● Instructions for the task: Reproduce the following material line for line, with every character unchanged.

==========

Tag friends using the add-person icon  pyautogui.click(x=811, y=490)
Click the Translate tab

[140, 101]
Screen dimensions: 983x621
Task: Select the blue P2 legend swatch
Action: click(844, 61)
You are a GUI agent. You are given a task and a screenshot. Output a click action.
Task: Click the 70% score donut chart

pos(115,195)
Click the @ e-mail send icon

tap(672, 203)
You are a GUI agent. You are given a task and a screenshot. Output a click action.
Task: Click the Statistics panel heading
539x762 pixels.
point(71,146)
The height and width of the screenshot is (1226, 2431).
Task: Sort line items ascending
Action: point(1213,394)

==========

● Exercise answer:
Tag friends using the add-person icon  pyautogui.click(x=811, y=490)
Click the Translate tab

[140, 101]
Screen dimensions: 983x621
Task: Select the blue P2 legend swatch
Action: click(844, 61)
You are a GUI agent. You are given a task and a screenshot. Output a click action.
Task: Click the 70% score donut chart

pos(115,195)
Click the @ e-mail send icon

tap(672, 203)
You are a GUI agent. You are given a task and a screenshot. Output a click action.
Task: Click the Statistics panel heading
539x762 pixels.
point(71,146)
The height and width of the screenshot is (1226, 2431).
Task: Sort line items ascending
Action: point(1213,394)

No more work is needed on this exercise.